Podemos se fractura

La división interna de Podemos es fruto de un liderazgo 'mesiánico', y de un sistema organizativo mal estructurado y poco dialogante

Podemos se fractura
JUAN SANTAELLA

Podemos surgió en 2014, como resultado del movimiento 15M, derivado de los sufrimientos que la crisis económica estaba generando. Gran parte de su programa fue tomado de aquellas asambleas populares, realizadas en las plazas públicas, donde todos opinaban. En ellas, Podemos aprendió la democracia directa; la oposición a un sistema capitalista inhumano e injusto; la crítica severa a la transición, reverenciada por tantos, por ser «un cierre en falso de la dictadura»; el afán de reconstituir la auténtica izquierda, entendida como contestación al orden establecido y movilización permanente… En general, el 15M y Podemos aplicaron bien el escalpelo para hacer la autopsia del modelo económico-político, pero la forma de aplicar su alternativa, basada en asambleísmo, inarticulación y ausencia de líderes, no está dando los resultados apetecidos.

En su primera etapa, cosechó sus mejores éxitos: a los cuatro meses de su fundación logró cinco eurodiputados y, al año siguiente (20-XII-2015), el 20% de los votos, y 69 diputados.
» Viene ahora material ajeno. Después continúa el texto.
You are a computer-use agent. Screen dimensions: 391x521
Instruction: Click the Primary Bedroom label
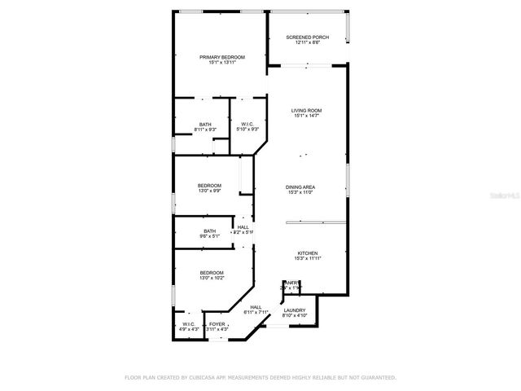point(222,57)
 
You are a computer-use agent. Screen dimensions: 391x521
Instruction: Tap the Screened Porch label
point(307,37)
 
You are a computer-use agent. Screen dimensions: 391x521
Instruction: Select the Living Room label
point(307,111)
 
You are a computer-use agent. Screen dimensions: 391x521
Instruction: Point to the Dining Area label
point(300,187)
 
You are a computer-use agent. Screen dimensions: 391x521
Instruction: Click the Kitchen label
point(306,253)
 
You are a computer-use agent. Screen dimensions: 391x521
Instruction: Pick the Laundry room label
point(294,310)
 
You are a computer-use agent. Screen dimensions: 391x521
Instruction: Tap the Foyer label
point(217,323)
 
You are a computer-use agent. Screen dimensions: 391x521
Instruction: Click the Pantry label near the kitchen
point(291,283)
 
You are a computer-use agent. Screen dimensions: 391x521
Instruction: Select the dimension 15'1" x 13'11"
point(222,63)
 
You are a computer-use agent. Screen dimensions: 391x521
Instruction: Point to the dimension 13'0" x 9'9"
point(209,191)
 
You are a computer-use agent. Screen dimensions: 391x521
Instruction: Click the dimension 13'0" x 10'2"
point(212,278)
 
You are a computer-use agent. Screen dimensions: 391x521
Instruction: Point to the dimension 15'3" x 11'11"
point(306,259)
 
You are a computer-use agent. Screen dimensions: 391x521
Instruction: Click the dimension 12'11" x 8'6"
point(307,42)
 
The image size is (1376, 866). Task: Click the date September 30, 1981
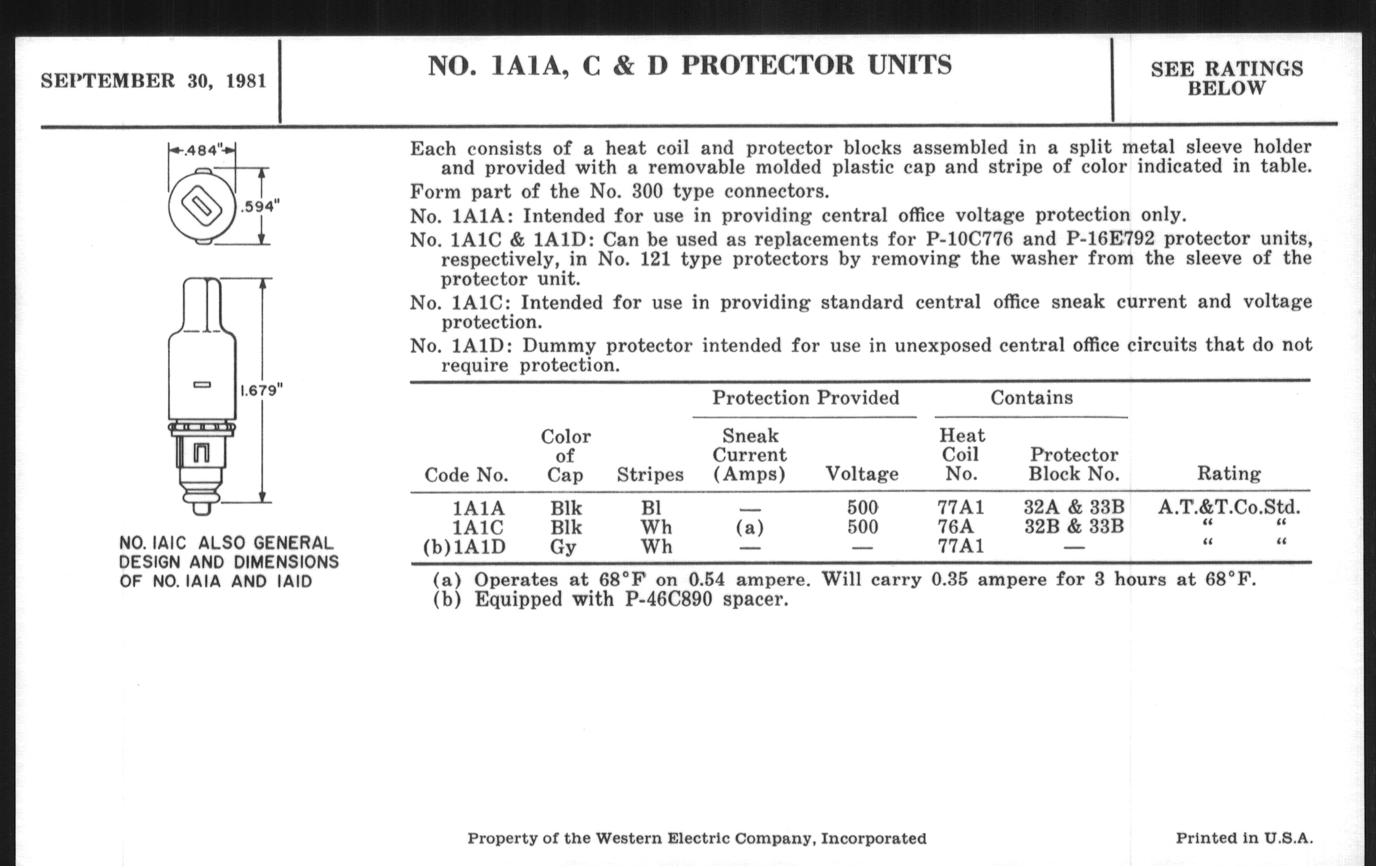pos(153,80)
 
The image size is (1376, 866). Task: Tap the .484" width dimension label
pos(202,151)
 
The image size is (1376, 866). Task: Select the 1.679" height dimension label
pos(261,391)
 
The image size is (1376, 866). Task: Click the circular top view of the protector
pos(202,207)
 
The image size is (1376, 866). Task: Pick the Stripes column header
pos(650,474)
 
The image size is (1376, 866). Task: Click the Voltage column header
pos(862,473)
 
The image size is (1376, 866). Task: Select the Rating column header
pos(1228,473)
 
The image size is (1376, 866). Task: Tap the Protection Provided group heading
pos(805,397)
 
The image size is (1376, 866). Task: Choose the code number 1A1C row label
pos(478,527)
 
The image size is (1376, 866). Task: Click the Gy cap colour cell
pos(563,547)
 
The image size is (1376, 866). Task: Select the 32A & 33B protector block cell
pos(1074,507)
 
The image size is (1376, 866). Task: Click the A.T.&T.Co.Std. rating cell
pos(1228,507)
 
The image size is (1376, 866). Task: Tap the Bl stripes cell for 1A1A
pos(651,508)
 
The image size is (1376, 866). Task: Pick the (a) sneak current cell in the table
pos(750,527)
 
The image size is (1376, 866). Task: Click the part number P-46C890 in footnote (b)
pos(669,599)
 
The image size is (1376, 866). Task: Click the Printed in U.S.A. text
pos(1244,838)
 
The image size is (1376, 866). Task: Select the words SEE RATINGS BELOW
pos(1226,79)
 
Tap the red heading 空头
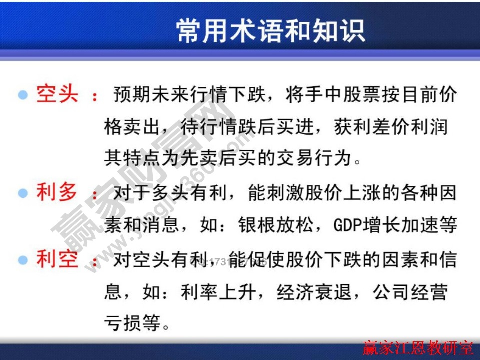pos(58,94)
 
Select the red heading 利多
pos(58,192)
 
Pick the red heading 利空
pos(58,260)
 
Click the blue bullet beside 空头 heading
pos(23,95)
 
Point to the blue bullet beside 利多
pos(23,194)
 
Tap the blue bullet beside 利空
pos(23,260)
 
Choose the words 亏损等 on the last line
pos(132,324)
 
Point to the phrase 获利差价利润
pos(390,126)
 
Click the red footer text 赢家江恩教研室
pos(418,348)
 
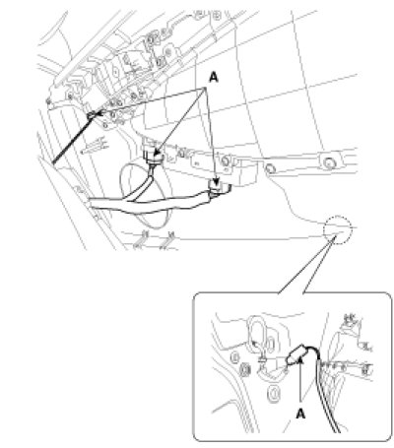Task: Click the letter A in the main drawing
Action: (x=214, y=78)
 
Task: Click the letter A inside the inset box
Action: (x=300, y=415)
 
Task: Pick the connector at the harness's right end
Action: (x=219, y=189)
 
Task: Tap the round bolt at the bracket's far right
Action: (x=329, y=162)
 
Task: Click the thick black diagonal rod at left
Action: (x=73, y=139)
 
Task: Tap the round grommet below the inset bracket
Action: (x=274, y=393)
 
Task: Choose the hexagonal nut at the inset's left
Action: (x=244, y=370)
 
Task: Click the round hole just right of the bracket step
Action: (x=270, y=168)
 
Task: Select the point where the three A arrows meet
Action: (x=206, y=88)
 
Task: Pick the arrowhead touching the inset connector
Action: (x=300, y=360)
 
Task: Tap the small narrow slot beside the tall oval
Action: (x=270, y=345)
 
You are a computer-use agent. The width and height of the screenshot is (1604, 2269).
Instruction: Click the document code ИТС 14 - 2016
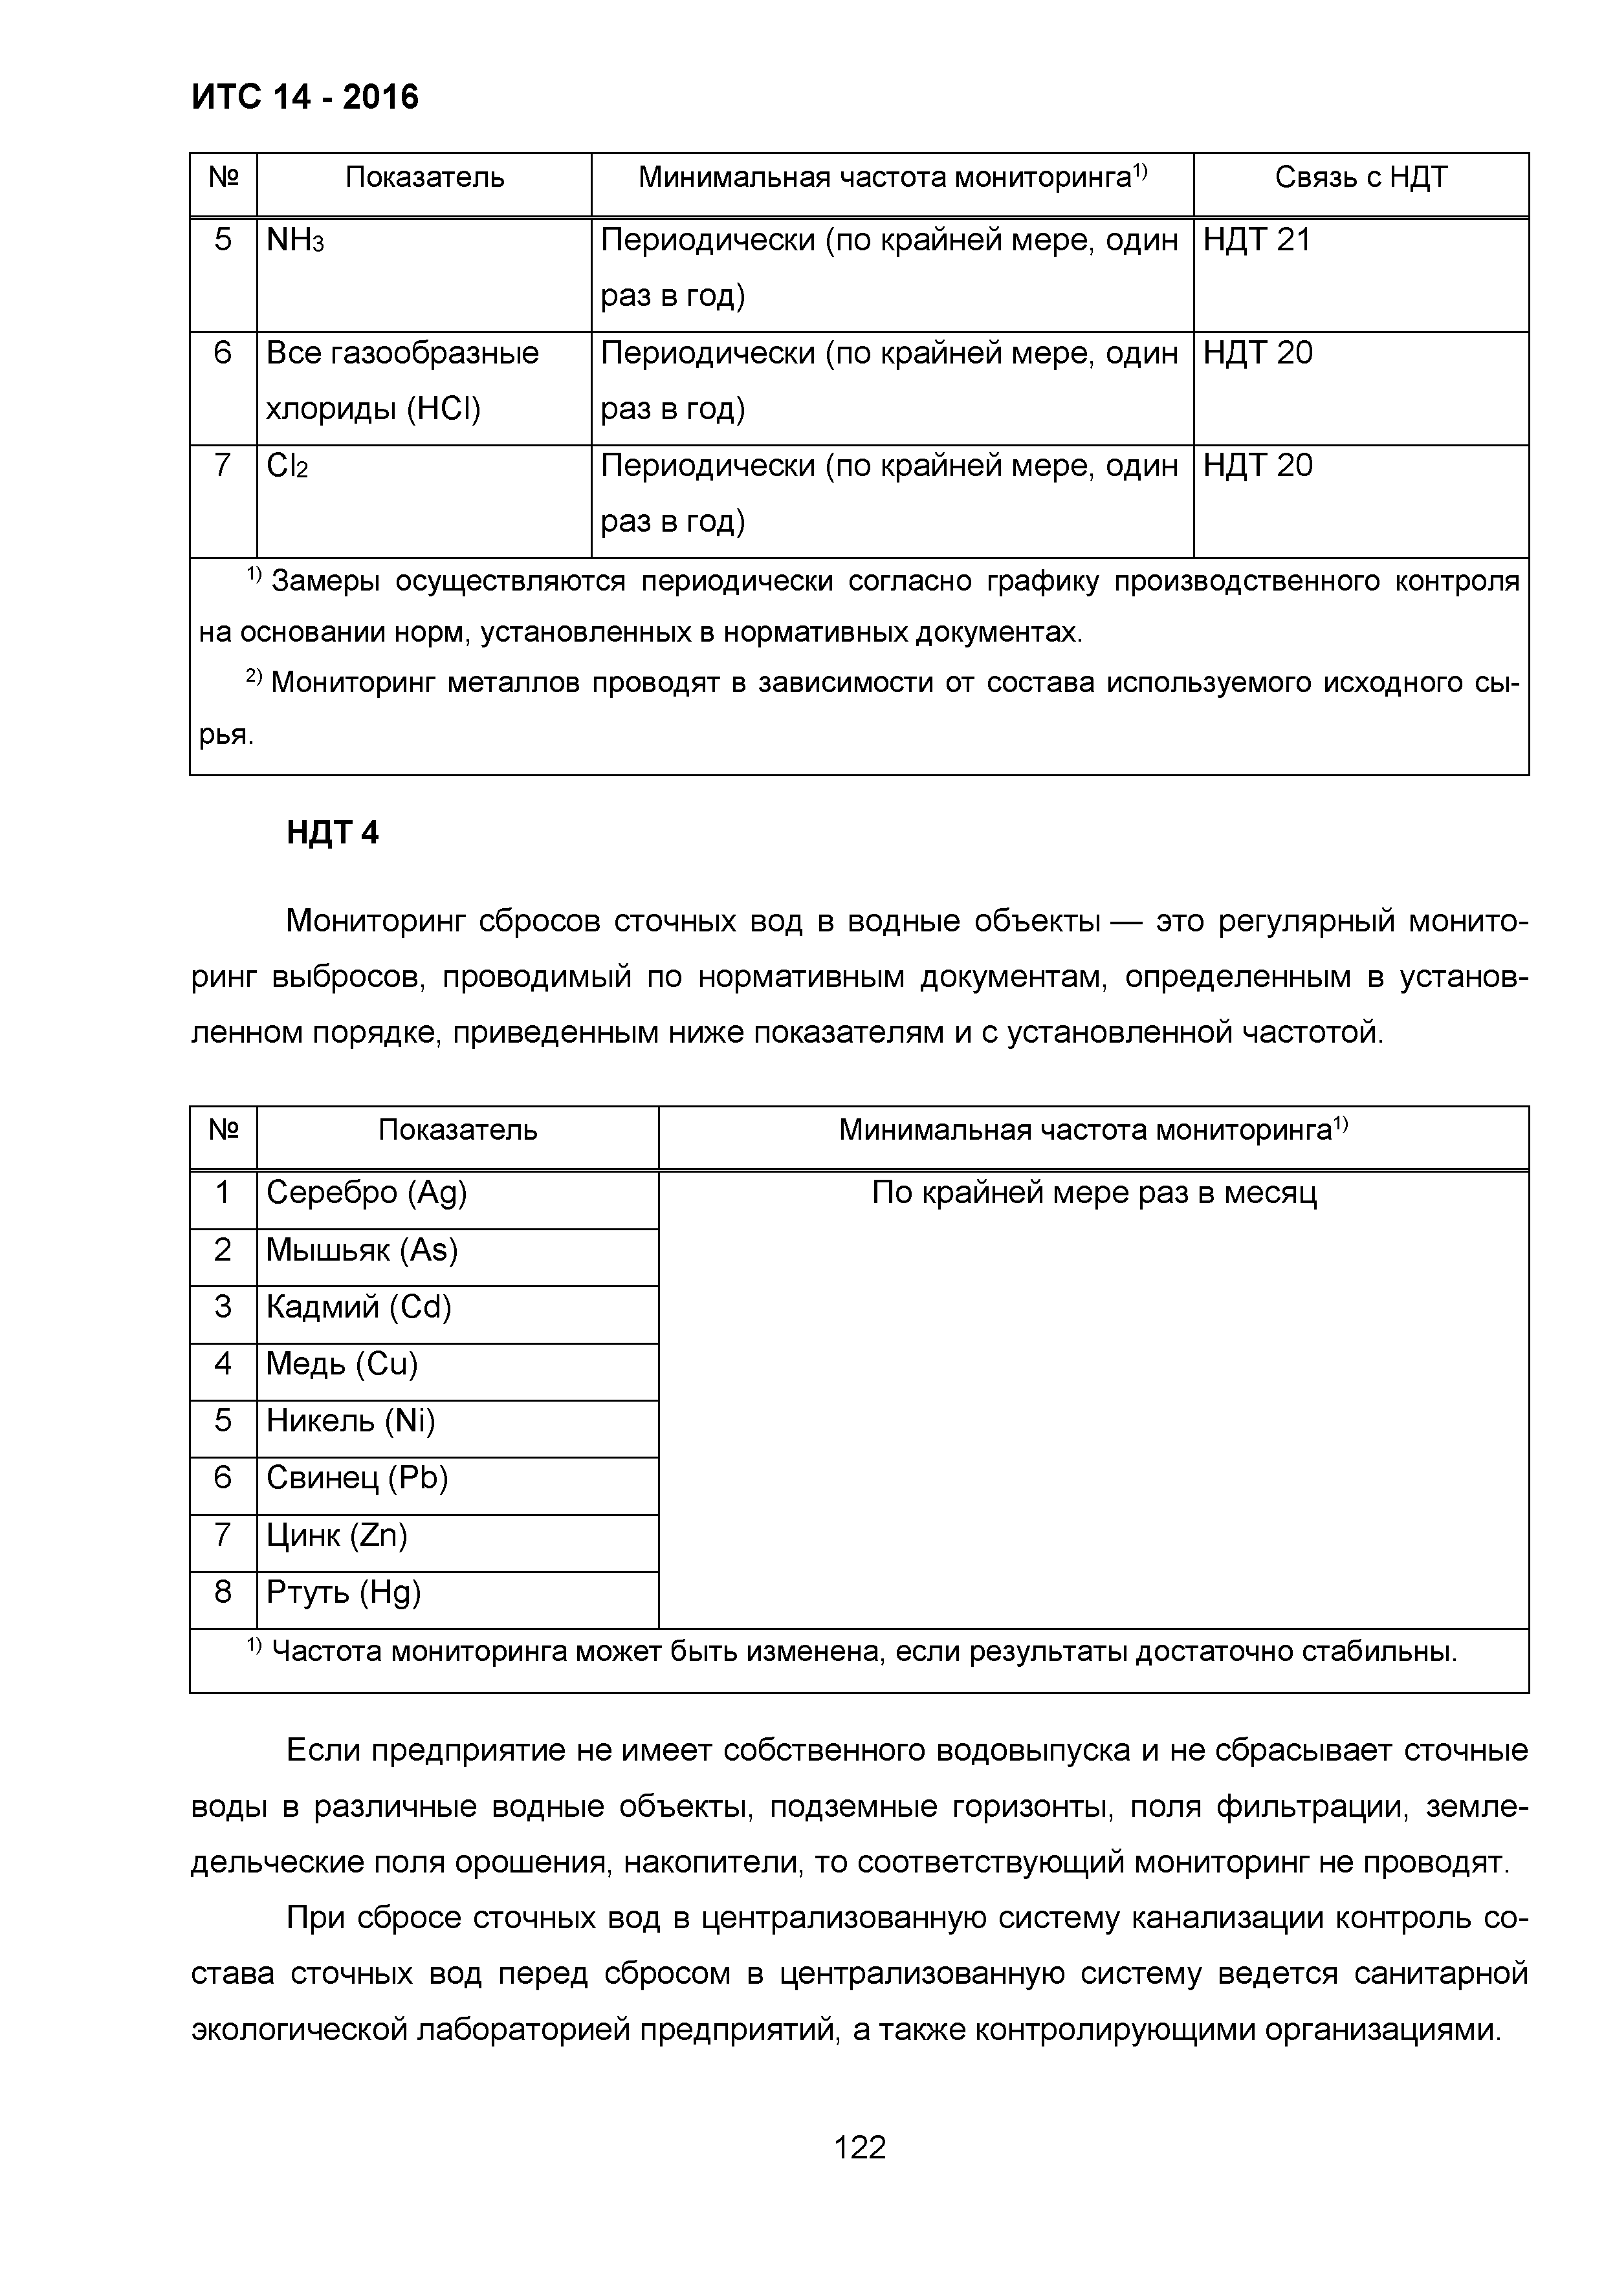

Podemos votó en contra de la Presidencia de Sánchez dos veces. Hubo nuevas elecciones al año siguiente. Ahora, coaligada con IU, esperaba darle el sorpasso al PSOE, pero perdió más de un millón de votos. Rajoy fue presidente con el apoyo de Cs y con la abstención del PSOE, que fracturó el socialismo.

Aquí empezaron las desgracias de Podemos. El sector de Errejón nunca le perdonó a Iglesias que permitiera gobernar a la derecha. El cénit de la división fue Vistalegre II (11-2-2017), donde Errejón presentó candidatos al Consejo Ciudadano Estatal, donde obtuvo el 33% e Iglesias el 50%. A Errejón se le apartó de la dirección del partido. Después, las crisis han surgido en la mayor parte de los territorios de España, siendo resueltas con ceses y fracturas, sin diálogo ni acuerdos. De la foto de los cinco fundadores de Podemos, solo uno, Iglesias, sigue en la dirección del partido.

La última fase de la crisis la estamos viviendo estos días. Errejón ha decidido unir cabeza con Carmena para la Comunidad de Madrid, mediante la plataforma Más Madrid. Debido a la permanente intromisión de Podemos en la elaboración de la lista municipal madrileña, Carmena quiere elaborar una lista mucho más abierta, y Errejón –al que también querían imponerle la lista– pretende hacer lo mismo. Han cesado a Errejón, le han obligado a dejar su cargo de diputado, y a pesar de que once secretarios territoriales han pedido unidad en Madrid, pretenden elaborar una lista alternativa de Unidos-Podemos, que pacte con Más Madrid, frente al criterio de muchos intelectuales próximos a Podemos, IU de Madrid, EQUO y Anticapitalistas que quieren negociar directamente con Errejón.

La división interna de Podemos es fruto de un liderazgo 'mesiánico'; «de la enfermedad infantil del izquierdismo en el comunismo», como explicaba Lenin, en su mejor obra, y como ha denunciado Carmen Lizárraga al abandonar el escaño en el Parlamento andaluz; y de un sistema organizativo autoritario y poco dialogante, lo cual rompe los criterios estructurales que dieron origen al partido: ausencia de liderazgos, apertura permanente a los movimientos de izquierdas, y prevalencia del asambleísmo y la democracia directa. La división interna de sus líderes pone en peligro la prevalencia de la izquierda en Ayuntamientos y Comunidades Autónomas. Este partido, con una estructura viciada y dividido, no se parece al grupo utópico que venía a regenerar y transformar la izquierda. O toma la vía del diálogo y la apertura, o se irá desmoronando con la misma fuerza con la que emergió.